2025.09.06-09 Włochy, Alpy Julijskie / Friulijskie. Kaniony.

Bejke - pies typu suka
Małgorzata Bugajska-Ganszer
Paweł Fąfara - OT
Michał Ganszer
Paweł Kasperkiewicz - Fanklub Speleoklubu BB
Beata Michalska-Kasperkiewicz
Łukasz Piechocki
Małgorzata Toczyłowska
 
 
Ekipa w doskonałym stylu pokonała kaniony: 
Rio Rivis - super kanion na pierwszy dzień, po nocnych opadach wody w sam raz ;).

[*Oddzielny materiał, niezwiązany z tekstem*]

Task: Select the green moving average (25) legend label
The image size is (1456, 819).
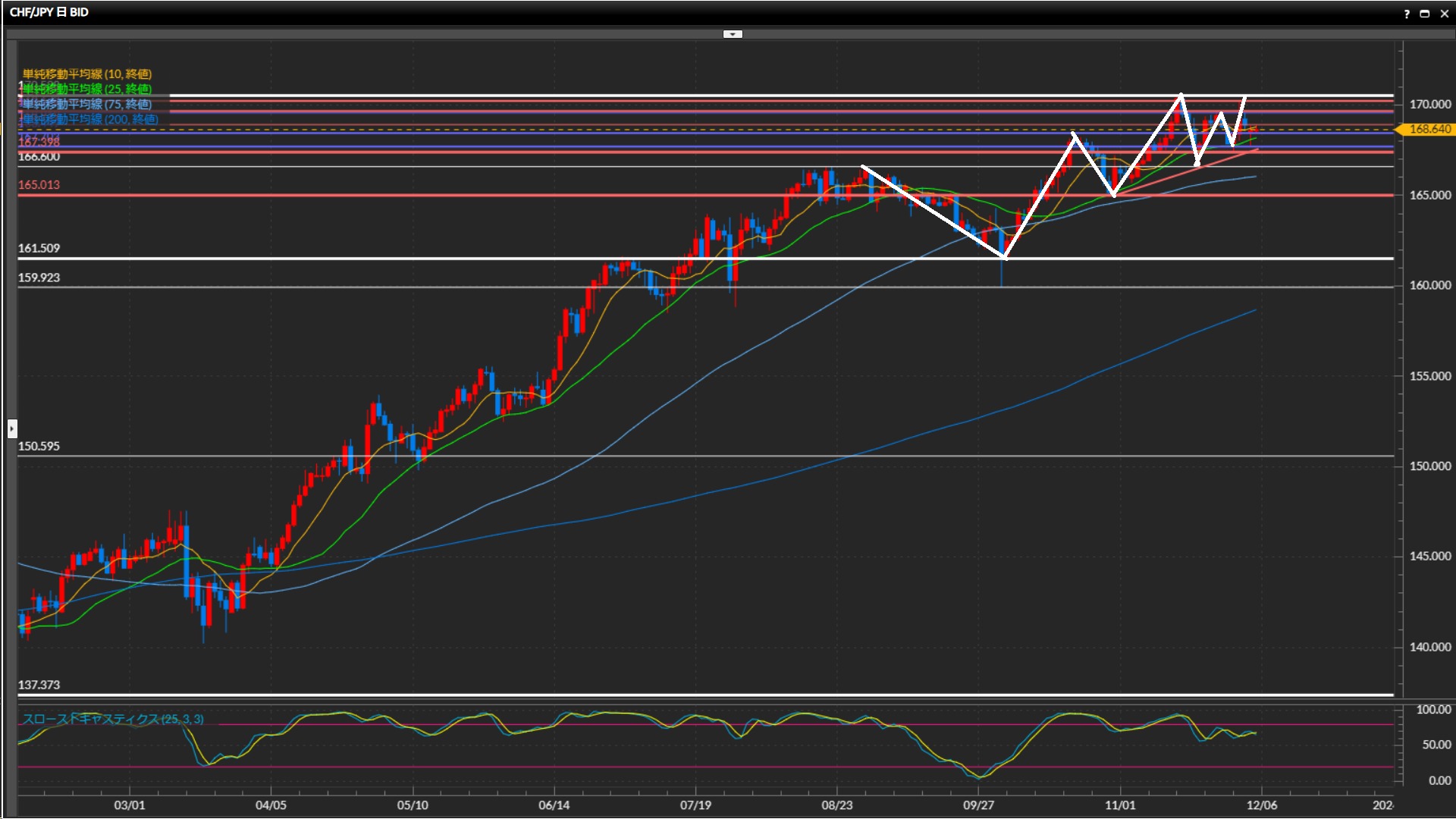Action: point(87,89)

Rio Macile (Rio Brussine) - ja już tu byłam, ale kompletnie go nie pamiętałam, prócz ryzyka porażenia prądem przy ściąganiu ostatniej liny. Kanion super ma wszystko co kaniony powinny mieć: pionowe progi jeden za drugim, skok a nawet tobogan, który tylko Gośka T. pokonała ;) wody wystarczająco, czas przejścia też tak akurat, jednym słowem do powtarzania co roku ;) . Na podejściu spotykamy Pawła F. , który dołącza do naszej ekipy. Rio dell‘Ambruseit - dolna część. Nooooooo ......kanion piękny i z bardzo dużą ilością wody. Zajmuje nam więcej czasu niż w opisie, ale w opisie jest 9 progów a w realu 14!! Ale pięknie rozwinięty w wapiennych warstwach i oświetlony słonkiem bardzo nam się podoba. Przestaje nam się podobać, kiedy musimy wpierw popylać w dół rzeki a potem podejść na górę, na parking.
W tym samym czasie Paweł i Bejke chodzili sobie na spacerki poza kanionami, tak tylko daję znać, żeby nikt nas nie zgłosił , że się znęcamy nad pieskiem.
Potem Gośka z Łukaszem wracają do BB. Reszta następnego dnia pląta się po okolicy oglądając kaskady Rio Barmana. 
Podsumowanie: wszyscy przeżyli bez kontuzji, kolejne 2 nowe kaniony, niesamowite, ale pomimo 6 wyjazdu w ten rejon to tam nadal są takie możliwości ;),  4 poranki z włoską kawą, zero pizzy :( , zero deszczu- DZIWNE!!!!, 3 nowe miejscówki na nocleg. 
No i  chciałam zaznaczyć że prowodyrem tegorocznego wyjazdu był Michał a nie ja.